**Required work:**
Of the lines below, write out exactly those from the line with "Sort by the XSLT File column header" through the line with "The image size is (616, 489).", both included, and skip the rest.

**Data for this exercise:**
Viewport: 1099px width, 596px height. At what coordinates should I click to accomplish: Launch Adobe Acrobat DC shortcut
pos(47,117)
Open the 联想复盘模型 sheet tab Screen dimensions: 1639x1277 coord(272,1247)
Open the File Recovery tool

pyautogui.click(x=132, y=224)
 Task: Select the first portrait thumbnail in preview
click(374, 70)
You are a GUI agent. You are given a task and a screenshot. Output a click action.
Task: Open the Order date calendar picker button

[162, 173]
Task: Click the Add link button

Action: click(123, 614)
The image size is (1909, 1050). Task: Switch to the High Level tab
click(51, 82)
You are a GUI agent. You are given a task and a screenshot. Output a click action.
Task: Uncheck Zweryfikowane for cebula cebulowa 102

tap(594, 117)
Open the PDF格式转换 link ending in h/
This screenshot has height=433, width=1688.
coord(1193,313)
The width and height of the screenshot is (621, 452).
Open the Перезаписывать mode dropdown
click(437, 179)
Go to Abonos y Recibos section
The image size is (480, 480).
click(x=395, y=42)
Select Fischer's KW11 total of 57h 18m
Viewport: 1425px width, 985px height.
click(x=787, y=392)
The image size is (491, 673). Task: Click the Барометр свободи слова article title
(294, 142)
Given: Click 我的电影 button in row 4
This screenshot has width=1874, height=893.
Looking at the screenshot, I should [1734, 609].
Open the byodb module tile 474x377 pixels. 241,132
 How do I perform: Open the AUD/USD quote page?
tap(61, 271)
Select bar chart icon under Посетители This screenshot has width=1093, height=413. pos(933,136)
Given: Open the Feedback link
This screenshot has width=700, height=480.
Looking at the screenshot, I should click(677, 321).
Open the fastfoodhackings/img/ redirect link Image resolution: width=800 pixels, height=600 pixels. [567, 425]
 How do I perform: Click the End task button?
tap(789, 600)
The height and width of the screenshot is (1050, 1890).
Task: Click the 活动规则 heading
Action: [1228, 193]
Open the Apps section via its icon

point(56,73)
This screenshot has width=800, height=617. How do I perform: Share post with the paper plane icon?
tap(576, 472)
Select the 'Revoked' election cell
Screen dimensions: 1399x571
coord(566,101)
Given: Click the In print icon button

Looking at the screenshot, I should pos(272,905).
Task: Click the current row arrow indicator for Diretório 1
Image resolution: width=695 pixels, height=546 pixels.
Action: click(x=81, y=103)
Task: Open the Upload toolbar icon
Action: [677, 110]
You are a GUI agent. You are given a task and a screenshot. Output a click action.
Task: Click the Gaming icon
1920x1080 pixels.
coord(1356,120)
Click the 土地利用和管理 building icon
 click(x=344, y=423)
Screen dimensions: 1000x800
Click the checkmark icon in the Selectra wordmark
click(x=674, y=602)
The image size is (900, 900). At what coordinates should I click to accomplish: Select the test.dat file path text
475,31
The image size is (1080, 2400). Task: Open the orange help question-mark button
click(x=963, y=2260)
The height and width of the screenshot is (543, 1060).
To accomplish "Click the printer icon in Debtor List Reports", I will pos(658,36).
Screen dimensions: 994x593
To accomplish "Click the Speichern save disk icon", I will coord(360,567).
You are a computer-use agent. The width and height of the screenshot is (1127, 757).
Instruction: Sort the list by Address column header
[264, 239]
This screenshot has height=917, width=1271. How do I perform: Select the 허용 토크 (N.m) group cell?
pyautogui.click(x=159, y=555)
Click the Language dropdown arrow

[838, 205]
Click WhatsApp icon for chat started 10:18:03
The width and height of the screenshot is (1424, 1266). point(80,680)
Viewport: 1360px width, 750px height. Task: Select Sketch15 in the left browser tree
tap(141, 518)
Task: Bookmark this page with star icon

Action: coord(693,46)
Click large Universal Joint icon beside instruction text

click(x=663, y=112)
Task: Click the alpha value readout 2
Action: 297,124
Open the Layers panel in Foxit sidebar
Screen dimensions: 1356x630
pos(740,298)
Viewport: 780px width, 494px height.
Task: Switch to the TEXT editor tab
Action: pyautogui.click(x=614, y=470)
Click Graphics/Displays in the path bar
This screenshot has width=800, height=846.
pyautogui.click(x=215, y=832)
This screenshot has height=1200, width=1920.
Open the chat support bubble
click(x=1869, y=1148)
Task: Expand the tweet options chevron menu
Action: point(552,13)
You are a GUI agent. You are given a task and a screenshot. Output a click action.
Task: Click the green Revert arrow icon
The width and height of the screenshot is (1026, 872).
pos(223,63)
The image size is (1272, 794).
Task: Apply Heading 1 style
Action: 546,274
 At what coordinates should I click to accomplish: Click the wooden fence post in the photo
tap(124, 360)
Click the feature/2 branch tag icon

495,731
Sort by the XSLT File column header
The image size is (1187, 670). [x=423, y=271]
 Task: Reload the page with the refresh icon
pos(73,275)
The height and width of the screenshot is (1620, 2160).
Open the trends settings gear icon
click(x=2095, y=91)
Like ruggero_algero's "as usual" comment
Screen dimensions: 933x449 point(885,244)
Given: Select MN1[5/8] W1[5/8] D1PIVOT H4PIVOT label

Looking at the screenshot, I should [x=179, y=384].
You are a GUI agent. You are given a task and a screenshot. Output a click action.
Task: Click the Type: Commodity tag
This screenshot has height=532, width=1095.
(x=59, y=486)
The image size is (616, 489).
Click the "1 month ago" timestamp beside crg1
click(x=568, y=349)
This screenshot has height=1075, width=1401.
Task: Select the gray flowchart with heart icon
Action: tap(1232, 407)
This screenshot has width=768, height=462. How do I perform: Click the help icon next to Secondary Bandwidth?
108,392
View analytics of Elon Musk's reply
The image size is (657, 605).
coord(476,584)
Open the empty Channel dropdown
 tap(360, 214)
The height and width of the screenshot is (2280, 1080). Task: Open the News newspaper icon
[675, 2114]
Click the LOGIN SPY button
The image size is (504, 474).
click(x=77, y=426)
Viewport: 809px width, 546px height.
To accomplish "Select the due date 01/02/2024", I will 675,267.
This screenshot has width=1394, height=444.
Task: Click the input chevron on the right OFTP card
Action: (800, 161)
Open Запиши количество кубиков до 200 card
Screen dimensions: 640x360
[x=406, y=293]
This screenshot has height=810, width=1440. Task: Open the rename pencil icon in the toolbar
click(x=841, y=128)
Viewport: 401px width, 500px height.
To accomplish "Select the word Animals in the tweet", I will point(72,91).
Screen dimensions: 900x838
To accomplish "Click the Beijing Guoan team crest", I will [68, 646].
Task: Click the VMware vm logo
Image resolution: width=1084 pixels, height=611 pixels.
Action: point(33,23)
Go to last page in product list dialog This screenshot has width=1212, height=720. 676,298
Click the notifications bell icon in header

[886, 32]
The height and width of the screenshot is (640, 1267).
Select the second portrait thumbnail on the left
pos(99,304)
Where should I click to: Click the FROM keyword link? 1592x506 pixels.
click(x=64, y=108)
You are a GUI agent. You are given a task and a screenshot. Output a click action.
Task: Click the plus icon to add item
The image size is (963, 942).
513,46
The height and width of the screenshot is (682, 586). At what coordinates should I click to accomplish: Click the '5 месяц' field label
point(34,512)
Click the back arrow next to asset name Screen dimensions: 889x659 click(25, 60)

**Solved problem:**
Sort by the XSLT File column header
The image size is (1187, 670). [x=423, y=271]
 Task: Reload the page with the refresh icon
pos(73,275)
The height and width of the screenshot is (1620, 2160).
Open the trends settings gear icon
click(x=2095, y=91)
Like ruggero_algero's "as usual" comment
Screen dimensions: 933x449 point(885,244)
Given: Select MN1[5/8] W1[5/8] D1PIVOT H4PIVOT label

Looking at the screenshot, I should [x=179, y=384].
You are a GUI agent. You are given a task and a screenshot. Output a click action.
Task: Click the Type: Commodity tag
This screenshot has height=532, width=1095.
(x=59, y=486)
The image size is (616, 489).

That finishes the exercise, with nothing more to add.